Jack Harris NDP St. John's East, NL

Then they would be looked after in Germany by...? Was there an American facility in Germany?

3:45 p.m.

Col Homer Tien

It was a U.S. Army and Air Force tertiary-level hospital in Germany. They'd be cared for there until they were again deemed to be stable for transport, and then a Canadian Forces medical specialist team would come and bring them back to Canada.

3:45 p.m.

Conservative

The Chair Conservative James Bezan

Thank you.

Time has expired. Five minutes goes quickly.

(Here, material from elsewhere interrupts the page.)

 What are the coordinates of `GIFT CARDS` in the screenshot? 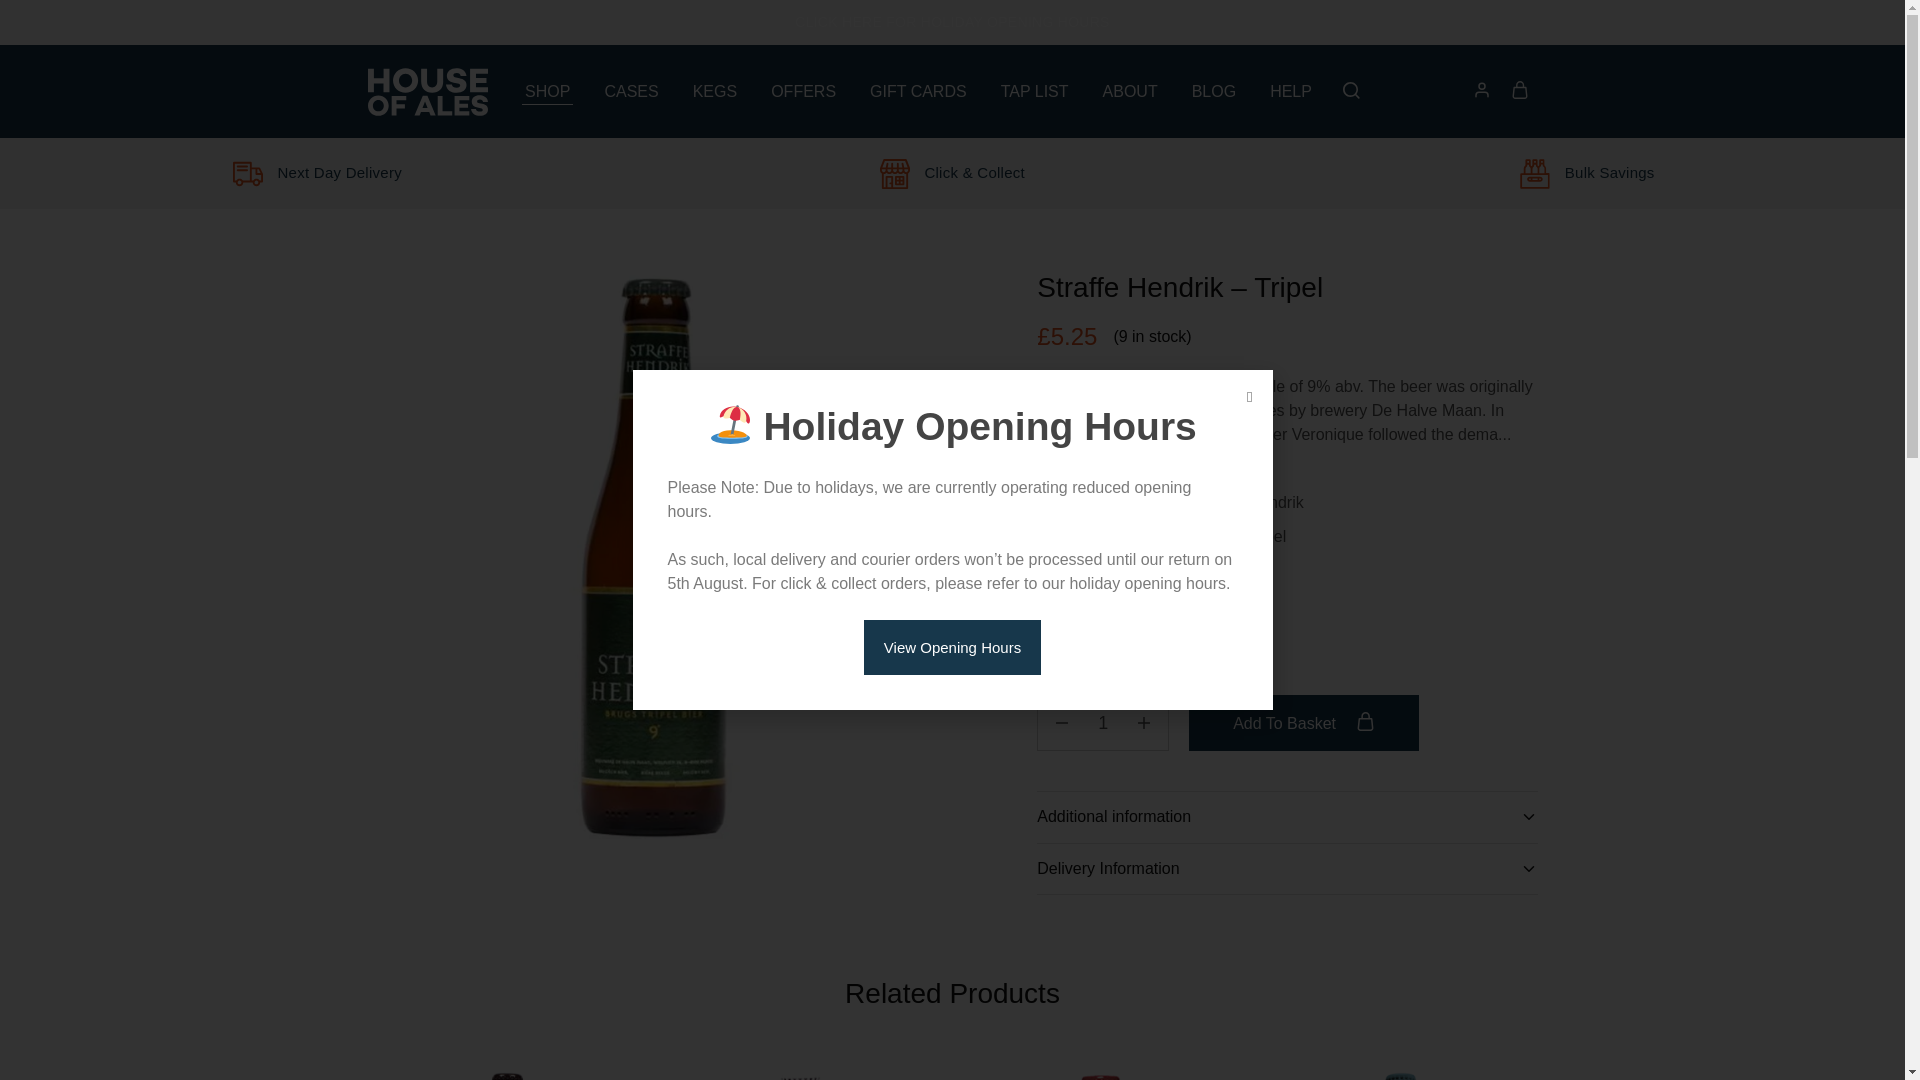 It's located at (918, 90).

Ms. Gallant, you have the floor.

3:45 p.m.

Conservative

Cheryl Gallant Conservative Renfrew—Nipissing—Pembroke, ON

Thank you, Mr. Chairman.

Dr. Tien, would you describe how the trauma treatment at the Role 3 in Kandahar evolved from when we first stood up there to 2011? For example, was there an improvement in diagnostic equipment, an increase in numbers of caregivers?

3:45 p.m.

Col Homer Tien

It was improved in many different ways. Purely from the actual structure of the building.... I was the first to arrive in 2006, so I took over from the U.S. combat support hospital that it was. At the time it was a small plywood shack, which I'm sure you've seen pictures of, with one OR. I was the last to leave in December 2011, and at that time it was a modern brick building, manned by the U.S. Navy, and there were three ORs. It was quite a facility. The diagnostic capabilities had improved by that time, we had new equipment. So there was quite an evolution of capability in that time.

3:45 p.m.

Conservative

Cheryl Gallant Conservative Renfrew—Nipissing—Pembroke, ON

You obtained a CT scan there. What about an MRI machine, was that ever put in there?

3:45 p.m.

Col Homer Tien

There was always a CT scan machine, as far back as early 2006, the difference was in the type of scanner. There was a two-slice scanner in 2006 that evolved to a two-slice and a sixteen-slice—that refers to the speed at which it can scan. An MRI machine showed up in 2011 from the U.S. Navy, but it was purely for research, strictly for research in mild traumatic brain injury.

3:45 p.m.

Conservative

Cheryl Gallant Conservative Renfrew—Nipissing—Pembroke, ON

Did you see an improvement in the survivability of the trauma patients over time as a consequence of implementing certain procedures in the field for when the buddies first came upon them? If you did, can you tell us what those procedures were?